Many UAE businesses - domestic and foreign - are repositioning themselves to be a part of UAE growth story.
Business owners are converting their sole establishment or partnership into an incorporated company. Foreign businesses are also opting to convert their UAE branch into a local company.
The licensing authorities treat such conversions as a change of ownership.
The same license number and license issue date - as mentioned on the earlier license – is continued on the license issued to the newly formed company. The custom authorities also update their records and allow the new entity to continue with the existing custom code.
The banks permit the new entity to use the existing bank accounts by updating their records instead of requiring a new bank account.
The Value Added Tax (VAT) compliance for such conversions are however resulting in a Catch-22 situation for businesses.
For conversions post January 1, 2018, businesses are being advised to deregister the existing tax registration number (TRN) and separately register the newly formed company.
Administrative penalties are attracted for the delay in submitting the de-registration application as also the new registration application.
The concept of separate VAT registration and inability to continue under the existing VAT TRN - despite the same license number - could result in unintended financial implications.
Such conversions essentially involve transfer of an ongoing business in exchange for the shares of the newly formed company. It is often assumed that such a conversion is outside the scope of VAT as a Transfer of Going Concern (TOGC). Such VAT-free treatment mandates that the transferee should be either VAT registered or has applied for VAT registration.
When a licensing authority approves a conversion, the transferee - i.e., the new company - is formed instantaneously. Such newly formed transferee could neither be VAT registered nor apply for VAT registration at the time of conversion/business transfer.
Even if a company is incorporated beforehand, it cannot demonstrate intention to do business required for VAT registration without a business license, let alone meeting the expense/turnover thresholds.
The separate VAT registration requirement could thus trigger a massive VAT liability on the value of the businesses so converted and corresponding penalty arrears.
Till a new TRN is obtained, a question arises if the business should stop charging VAT on the on-going supplies?
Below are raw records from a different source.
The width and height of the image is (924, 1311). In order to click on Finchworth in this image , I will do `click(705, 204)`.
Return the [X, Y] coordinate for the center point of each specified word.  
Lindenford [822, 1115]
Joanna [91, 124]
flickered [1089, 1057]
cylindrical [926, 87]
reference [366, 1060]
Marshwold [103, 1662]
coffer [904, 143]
And if tax invoices are issued under the earlier TRN, can the recipient recover input credit on such tax invoices?
The inability to use the accumulated VAT credit by the newly formed company further creates a working capital strain as the erstwhile entity alone could initiate a VAT refund process.
Import VAT reporting requires the existing custom code to be first delinked from earlier TRN and then linked to the new TRN. The time elapsed in the process results in the auto-population of the import data in the VAT returns of the erstwhile entity which has technically ceased to exist.
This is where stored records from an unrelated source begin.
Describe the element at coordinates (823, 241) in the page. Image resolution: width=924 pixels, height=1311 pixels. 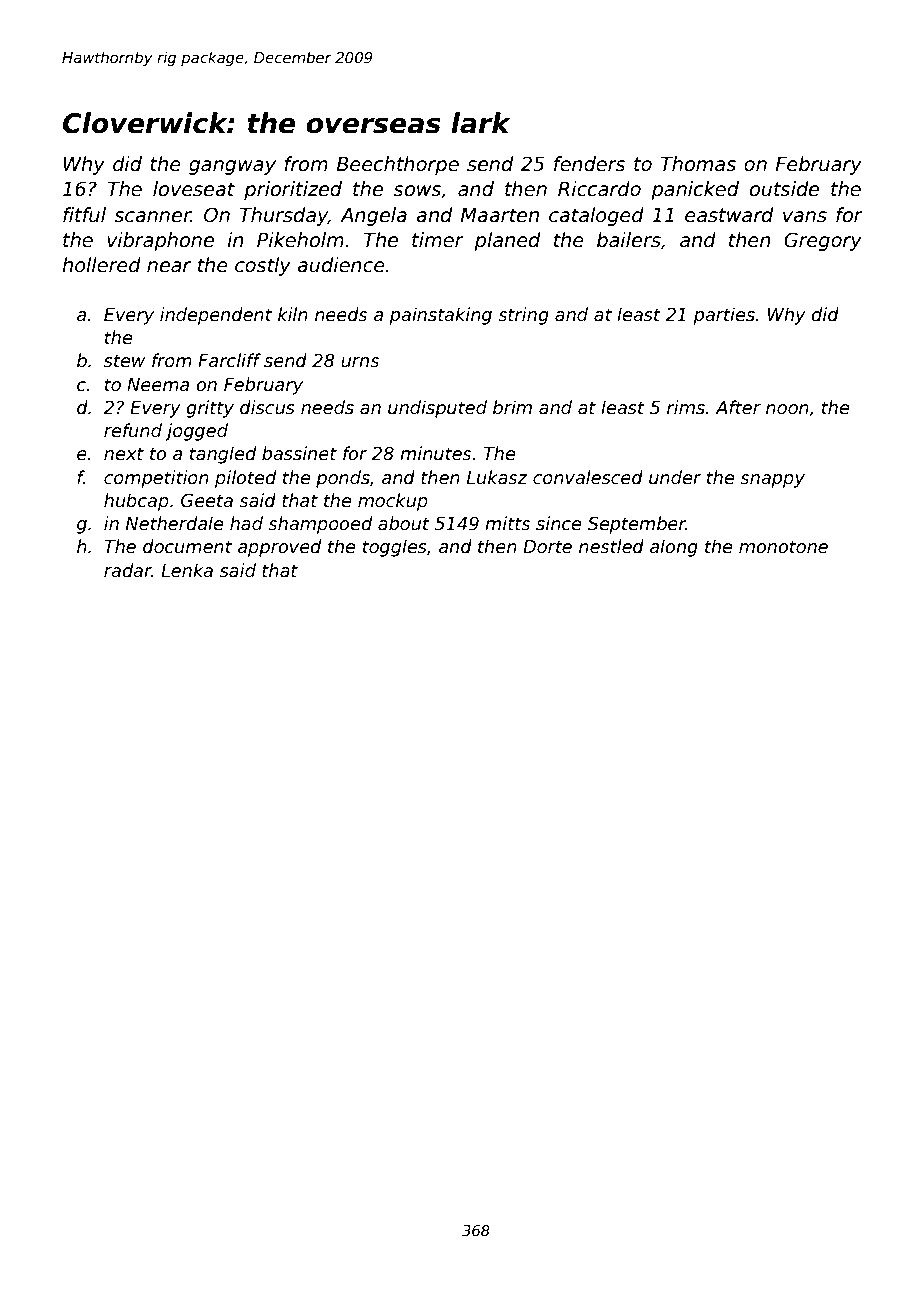
I see `Gregory` at that location.
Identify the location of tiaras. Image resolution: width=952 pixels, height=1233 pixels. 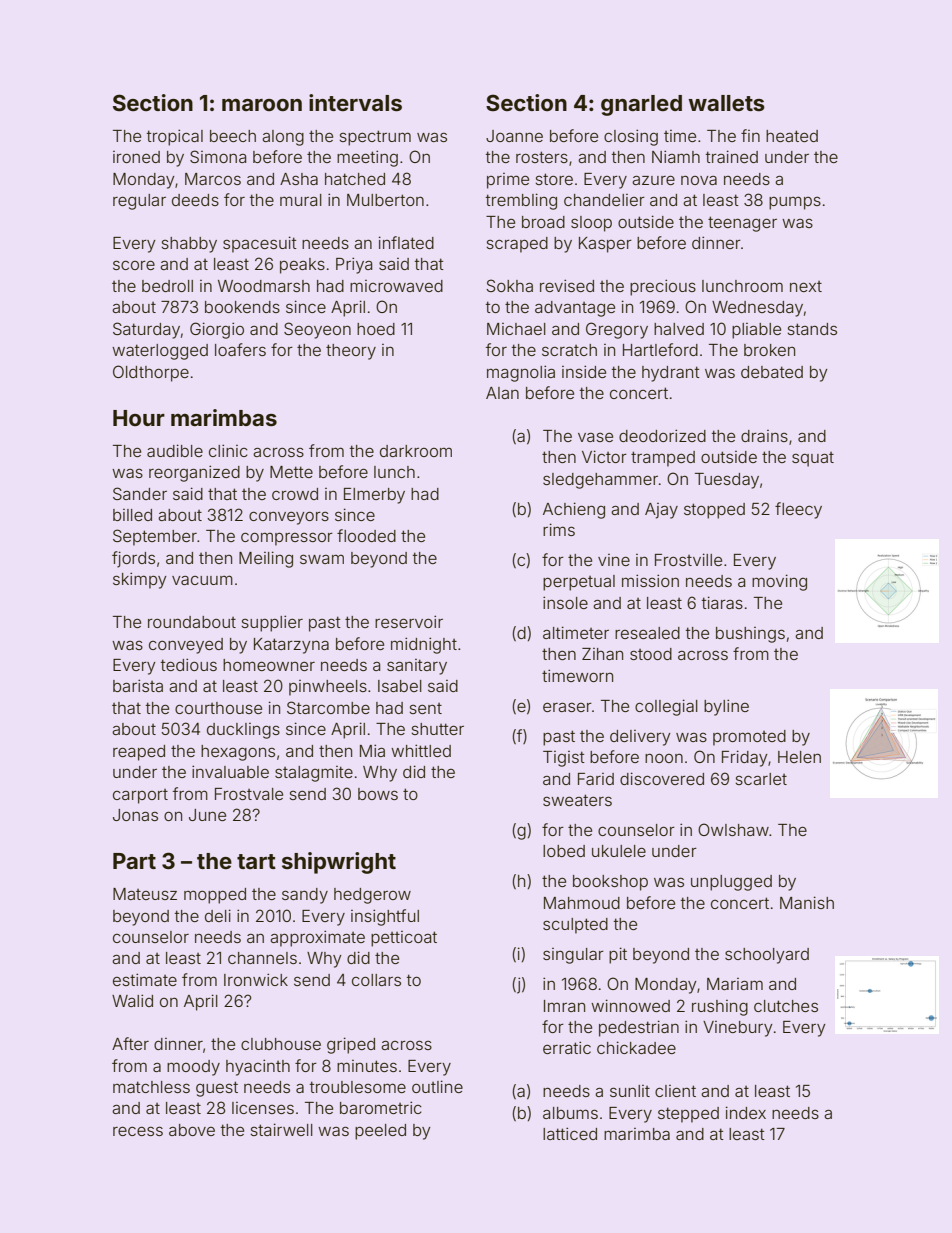
(722, 602).
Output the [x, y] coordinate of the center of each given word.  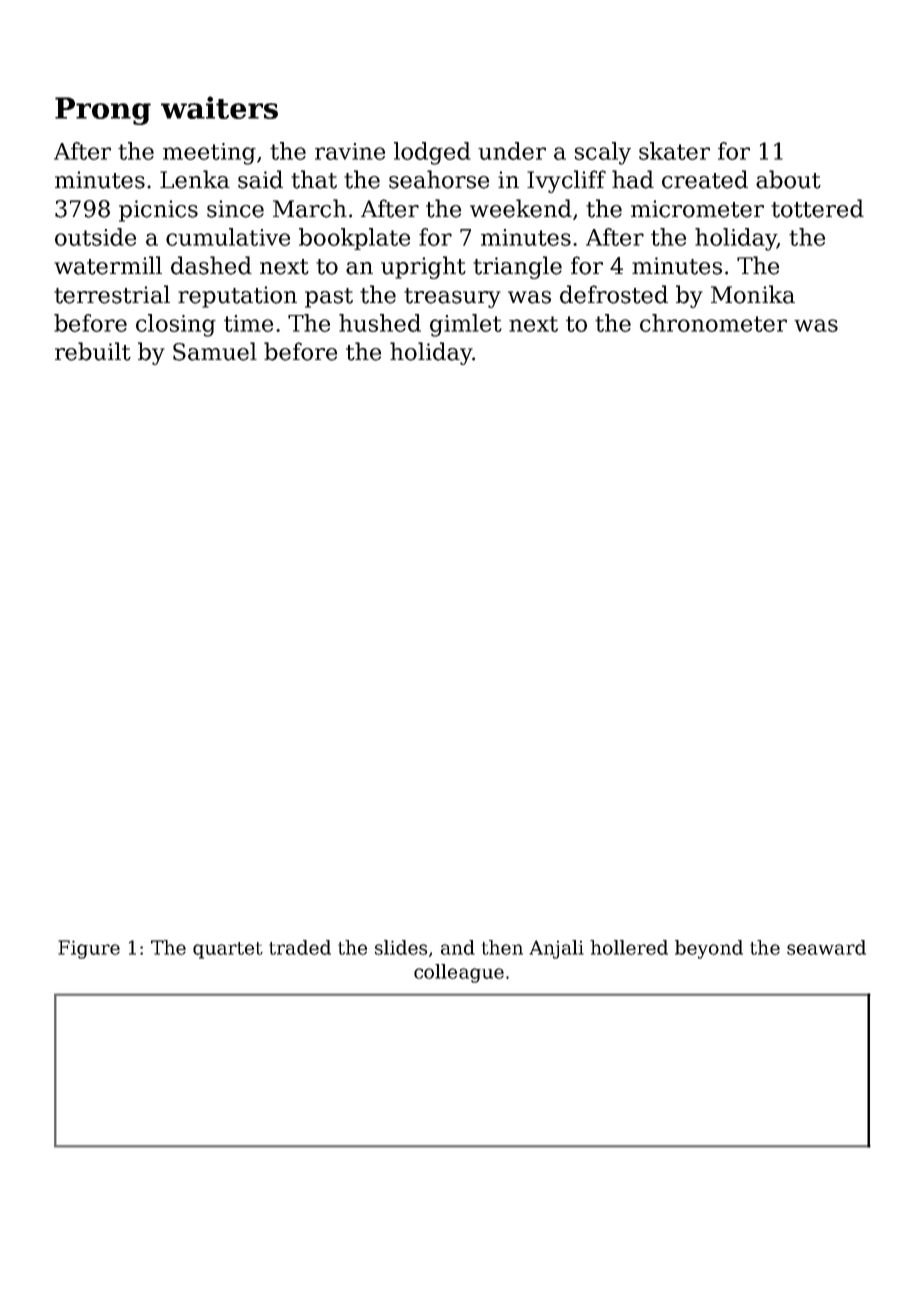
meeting [209, 154]
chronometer [713, 323]
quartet [228, 950]
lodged [432, 153]
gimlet [466, 325]
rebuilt [93, 351]
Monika [753, 294]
The tax records on Emaratax contains a profile of the taxable person, including the ‘entity type’ such as sole establishment, partnership, branch of a foreign business, UAE private company etc. The conversion entails a change in the ‘entity type’.
Presently, ‘Public Joint Stock Company’ and ‘UAE Private Company’ are two distinct categories of ‘entity type’. Private companies - aiming to tap the growing UAE financial markets - needs to examine if they would be required to deregister from VAT upon conversion into a public joint stock company.
If yes, can the company recover input credit on the expenses incurred relating to the public issue under the existing TRN?
VAT is a tax on the supplies/imports of goods and services, and not on an entity’s income. A change in an entity’s type does not impact the VAT implications on such supplies. However, corporate tax is a tax on an entity’s income. Each ‘entity type’ will have distinct corporate tax implications.
In September 2024, Emaratax introduced a feature to change the ‘entity type’ in the tax records. Businesses welcomed the feature as a pragmatic step to maintain business continuity under the existing tax registration number (TRN).
It appears that the feature is presently intended only to correct historic data errors, if any.
A similar feature requiring the erstwhile entity to submit a corporate tax return up to the date of conversion and automatically generate a new corporate tax TRN could ensure corporate tax compliance.
Akin to the licensing authority and the custom authorities, the change in ‘entity type’ upon conversion could be treated as any other update of the tax records such as entity’s name, owners’ details, addition/deletion of branch etc.
Allowing businesses to continue under the same VAT TRN would significantly facilitate the business operations and mitigate potential VAT liabilities on the transfer of business.